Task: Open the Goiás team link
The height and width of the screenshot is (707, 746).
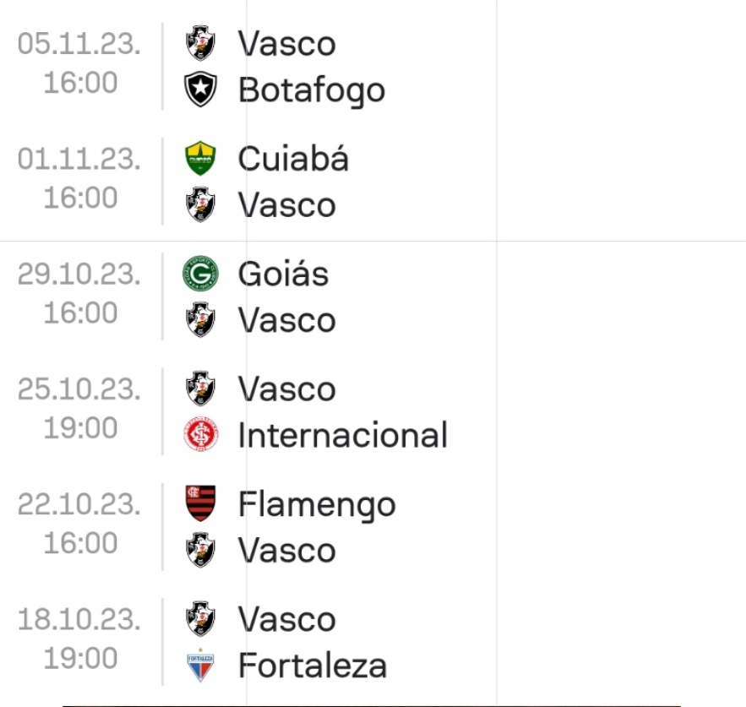Action: [283, 274]
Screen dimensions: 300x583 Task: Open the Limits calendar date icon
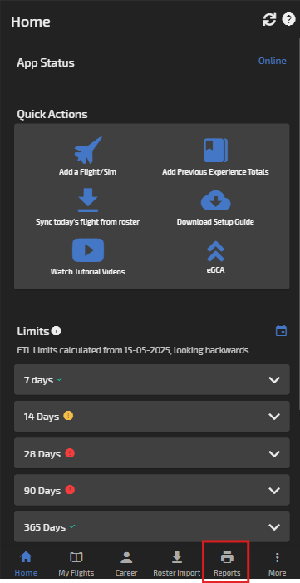pos(281,330)
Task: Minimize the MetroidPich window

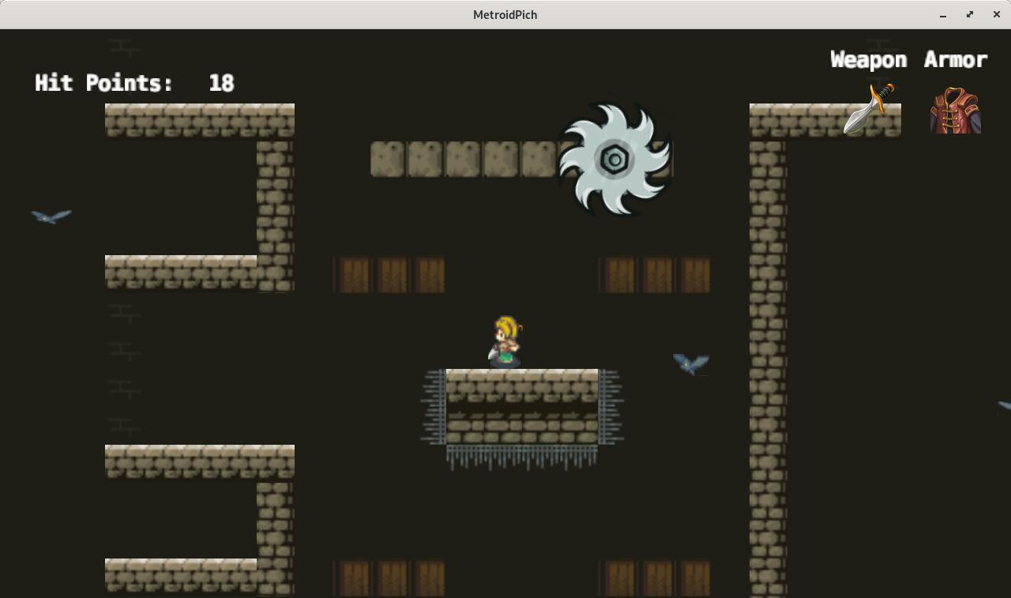Action: tap(943, 14)
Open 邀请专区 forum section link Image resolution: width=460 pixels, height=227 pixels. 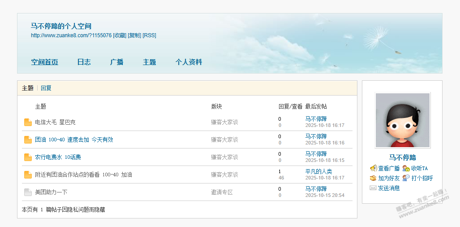(x=222, y=192)
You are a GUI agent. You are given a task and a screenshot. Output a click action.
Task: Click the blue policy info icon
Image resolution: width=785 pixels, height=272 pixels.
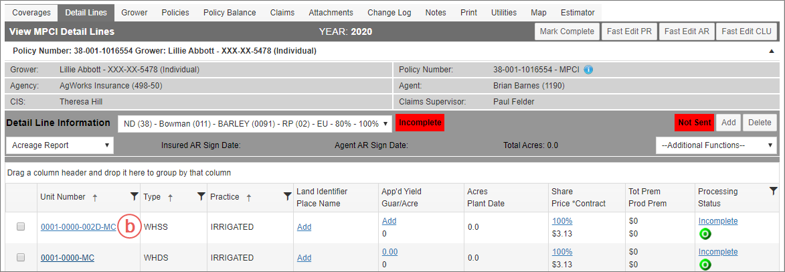[x=589, y=70]
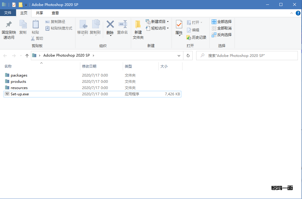
Task: Click 复制路径 copy path button
Action: click(x=55, y=22)
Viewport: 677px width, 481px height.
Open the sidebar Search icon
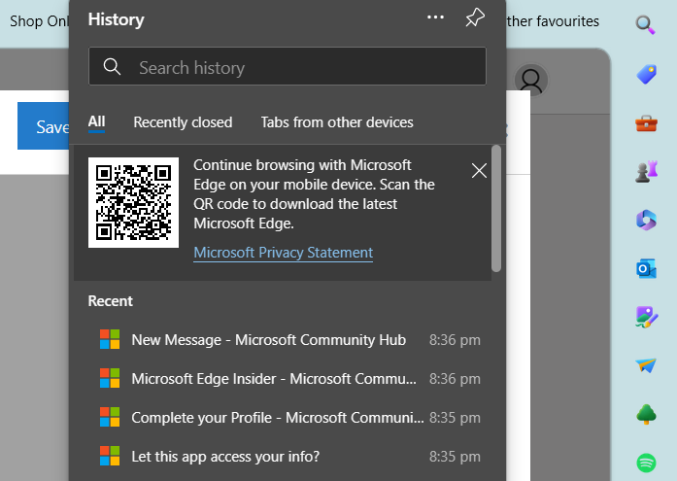coord(646,24)
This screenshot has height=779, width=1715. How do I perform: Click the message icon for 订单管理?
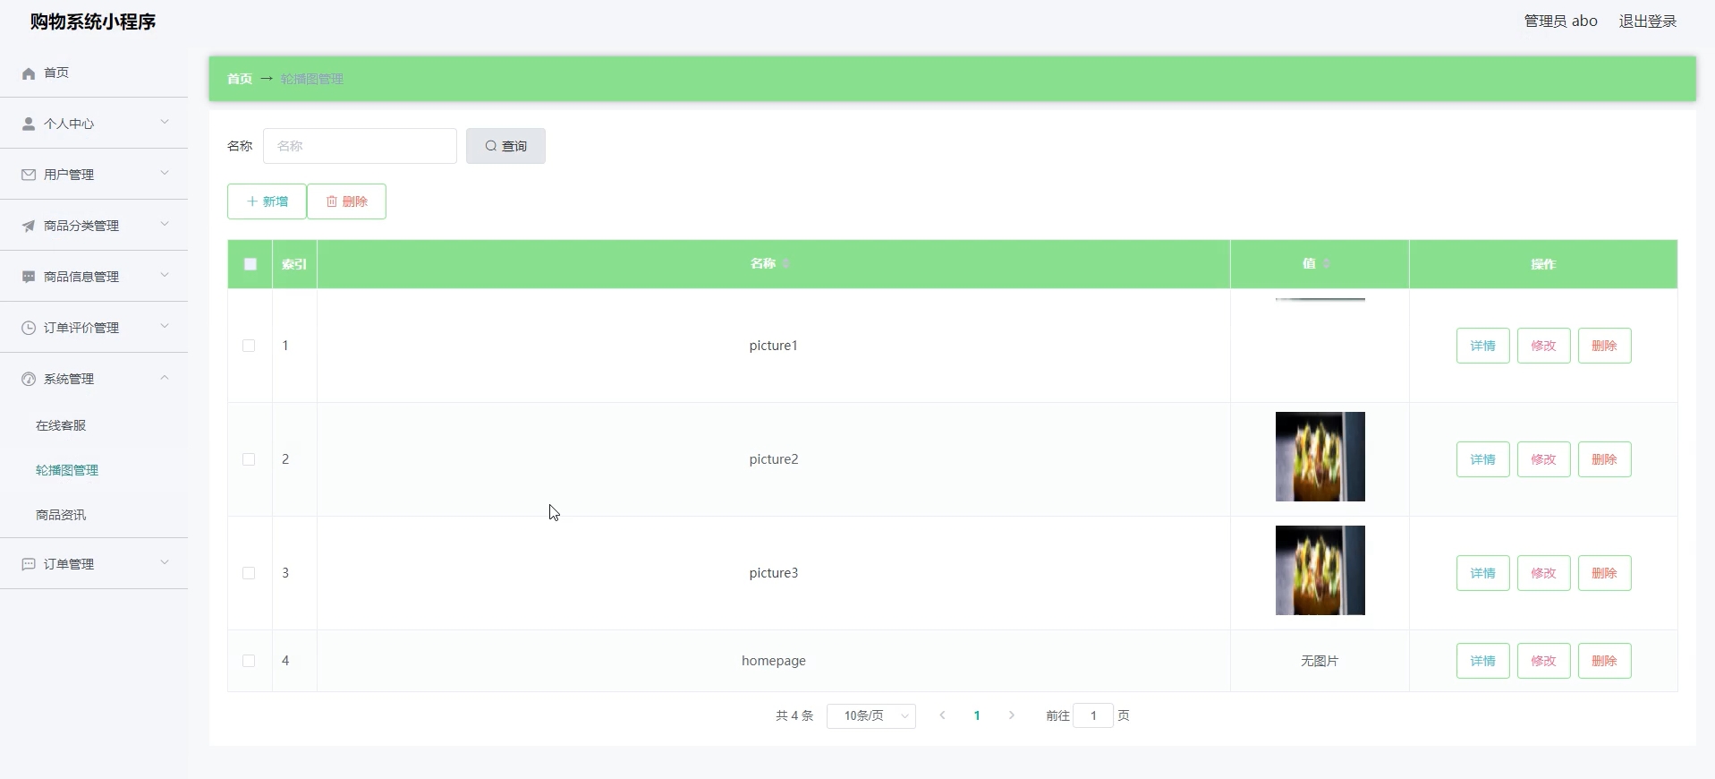[29, 564]
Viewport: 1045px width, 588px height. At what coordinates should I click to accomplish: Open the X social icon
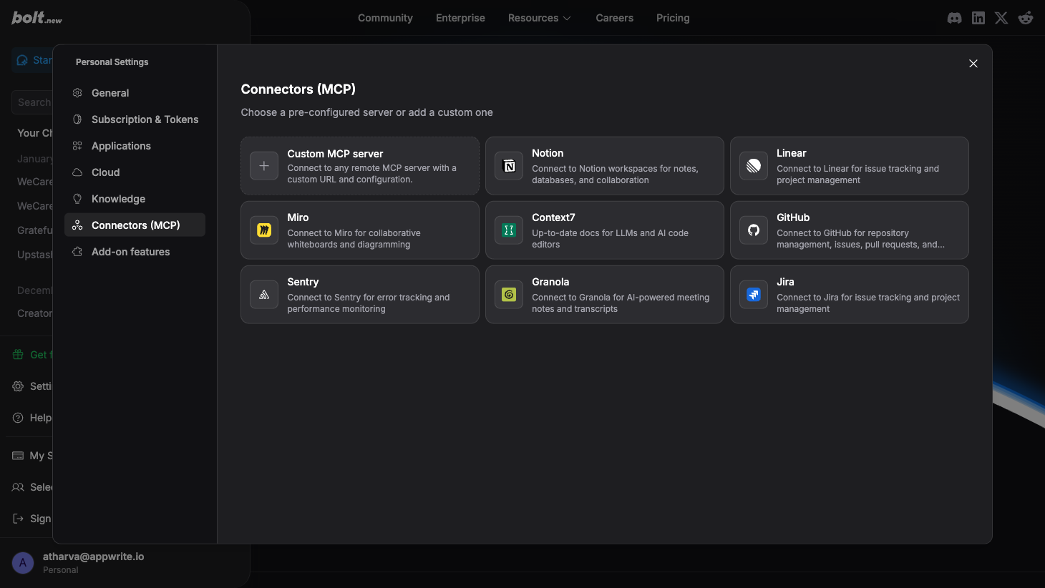[1001, 18]
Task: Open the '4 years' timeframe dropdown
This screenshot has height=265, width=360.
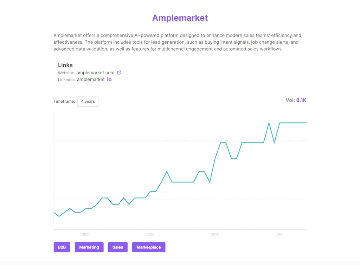Action: pos(88,101)
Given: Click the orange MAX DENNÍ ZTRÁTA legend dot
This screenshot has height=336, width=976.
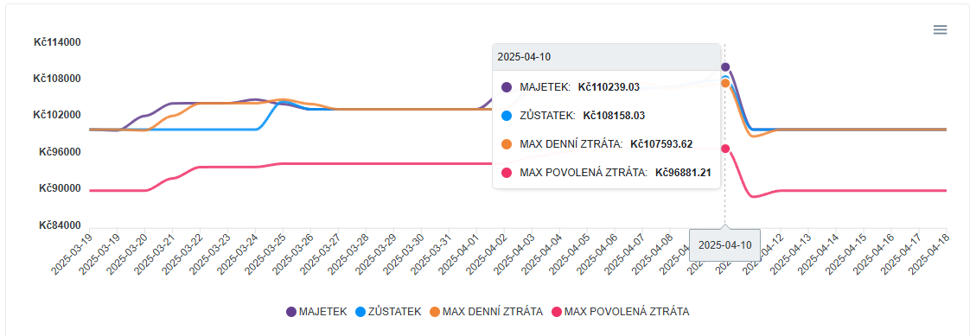Looking at the screenshot, I should pyautogui.click(x=435, y=312).
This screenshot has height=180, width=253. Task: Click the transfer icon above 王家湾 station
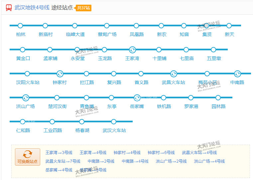coord(132,50)
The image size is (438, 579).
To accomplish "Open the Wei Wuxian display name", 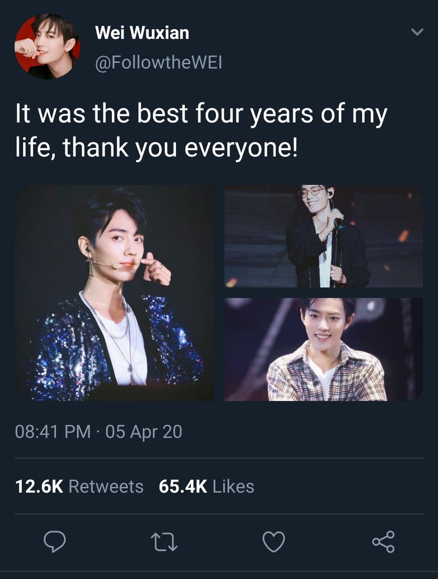I will tap(142, 33).
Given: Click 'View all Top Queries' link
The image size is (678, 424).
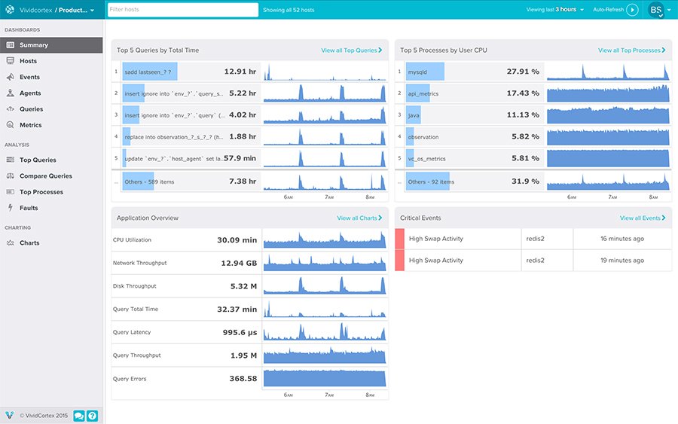Looking at the screenshot, I should tap(351, 50).
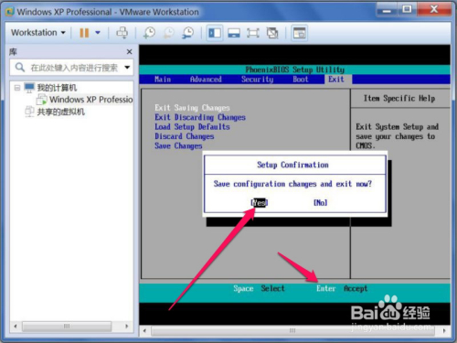Take a snapshot using the clock-plus icon
The width and height of the screenshot is (457, 343).
click(x=149, y=33)
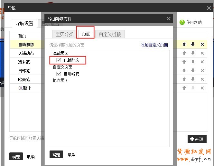Move the 日韩范 row down
This screenshot has height=166, width=214.
coord(193,71)
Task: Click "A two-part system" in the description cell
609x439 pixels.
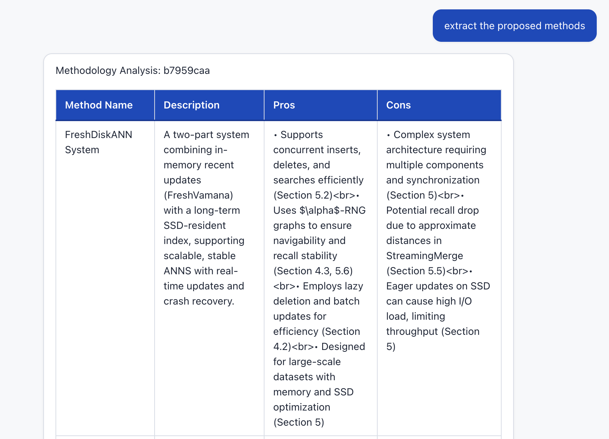Action: (206, 135)
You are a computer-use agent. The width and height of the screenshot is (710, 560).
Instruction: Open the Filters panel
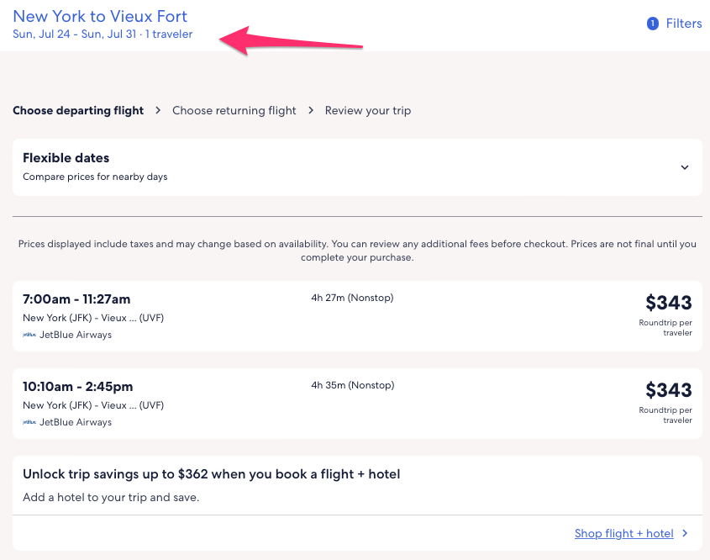(x=683, y=24)
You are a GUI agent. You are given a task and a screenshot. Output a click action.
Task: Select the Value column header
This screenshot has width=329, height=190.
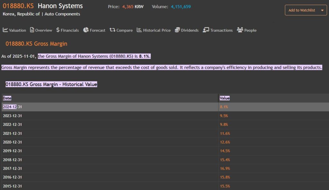point(225,98)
□ □ □ □ □
# About this task:
Print nothing except the lines above from the one containing "The image size is (678, 424)." down to the one containing "You are a computer-use", both included, exactly as written and free of pictures.

# Result of this exercise:
The image size is (678, 424).
Looking at the screenshot, I should tap(351, 50).
Take a snapshot using the clock-plus icon
The width and height of the screenshot is (457, 343).
click(x=149, y=33)
Move the 日韩范 row down
This screenshot has height=166, width=214.
coord(193,71)
Task: Click "A two-part system" in the description cell
609x439 pixels.
Action: (206, 135)
You are a computer-use agent. The width and height of the screenshot is (710, 560).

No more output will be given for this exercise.